What CELPIP Task 1 asks you to do
Task 1 gives you a scenario: you are a tenant, an employee, a friend, or a customer. You must write an email to someone in that context. The prompt includes:
- The relationship between you and the recipient (friend, manager, landlord, company)
- The general situation (a problem, a request, an invitation, a complaint, an update)
- Three specific points your email must address
All three points must appear in the email. Missing one is the single most common cause of a low Content score. Mentioning a point briefly in one sentence is not the same as addressing it adequately -- each point needs 2 to 3 sentences of development.
How scoring works
| Criterion | What it measures | What CLB 9 requires |
|---|---|---|
| Content | Whether all prompt points are addressed, purpose is clear, tone is appropriate | All three prompt points covered with appropriate depth.
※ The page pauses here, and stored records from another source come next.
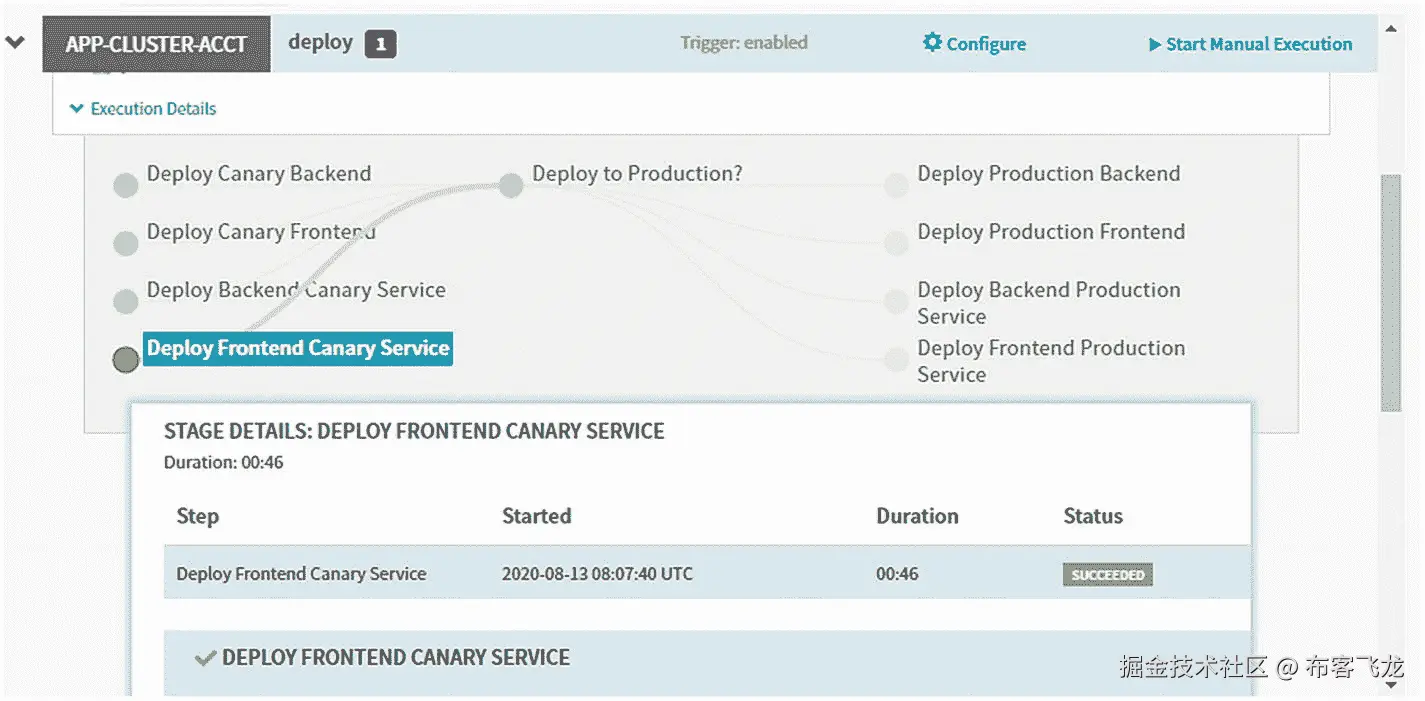The width and height of the screenshot is (1425, 701).
Task: Click the Deploy Production Frontend node circle
Action: (896, 244)
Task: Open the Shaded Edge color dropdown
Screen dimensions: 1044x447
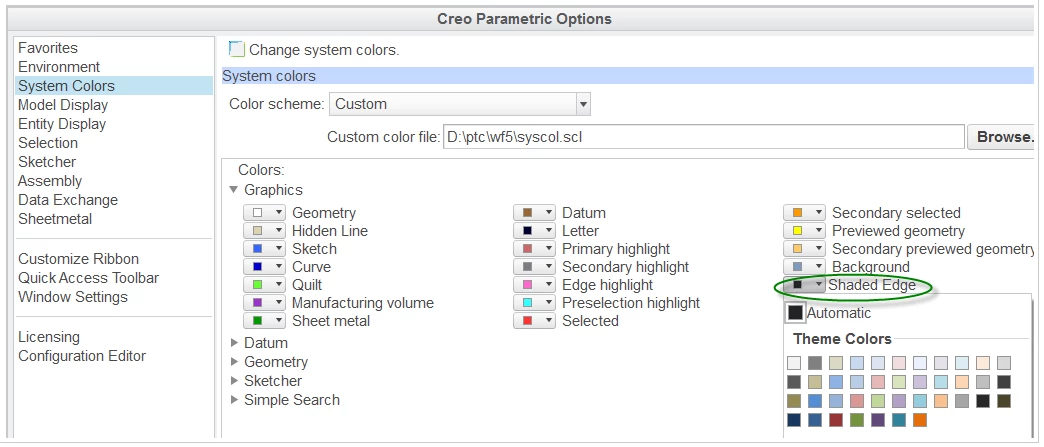Action: pyautogui.click(x=805, y=285)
Tone matches relationship. Purpose clear in first two sentences. |
| Coherence and Cohesion | Whether the email reads logically and flows well between paragraphs | Each paragraph has one clear focus. Transitions between ideas are natural. Ideas connect without repetition. |
| Vocabulary | Range and accuracy of words used | Varied vocabulary appropriate to the tone. No noticeable repetition. Correct use of email-specific phrases. |
| Sentence Structure | Range and accuracy of grammar | A mix of sentence structures with few errors. Complex structures (relative clauses, conditionals, passive) used accurately. |
The tone system: three levels
Tone is the most important decision you make before writing. The prompt always signals which tone is correct.
Formal
When: writing to an official organization, government office, large institution with no personal relationship
Opening: "I am writing to bring to your attention..." / "I wish to formally request..."
Request: "I would be most grateful if you could..." / "I respectfully request that..."
Closing: "I look forward to your prompt response." / "Yours faithfully,"
Semi-formal (most common)
When: writing to a manager, landlord, teacher, service provider, or professional contact
Opening: "I am writing regarding..." / "I wanted to follow up on..."
Request: "I would appreciate it if you could..." / "Could you please..."
Closing: "Thank you for your time." / "Best regards,"
Informal
When: writing to a friend, family member, or someone you know well
Opening: "I hope you're doing well!" / "I just wanted to reach out about..."
Request: "It would be great if you could..." / "Do you think you might be able to..."
Closing: "Looking forward to hearing from you!" / "Take care,"
Structure: what each paragraph does
Opening (1 to 2 sentences)
Greet the reader and state the purpose in the first two sentences. The examiner should know why you are writing immediately. Do not use a long introduction that delays the main point.
Delayed purpose (weak): "I hope this email finds you well. I am a customer who has used your service for a long time and I have always been happy. However, I recently had an experience that I would like to tell you about."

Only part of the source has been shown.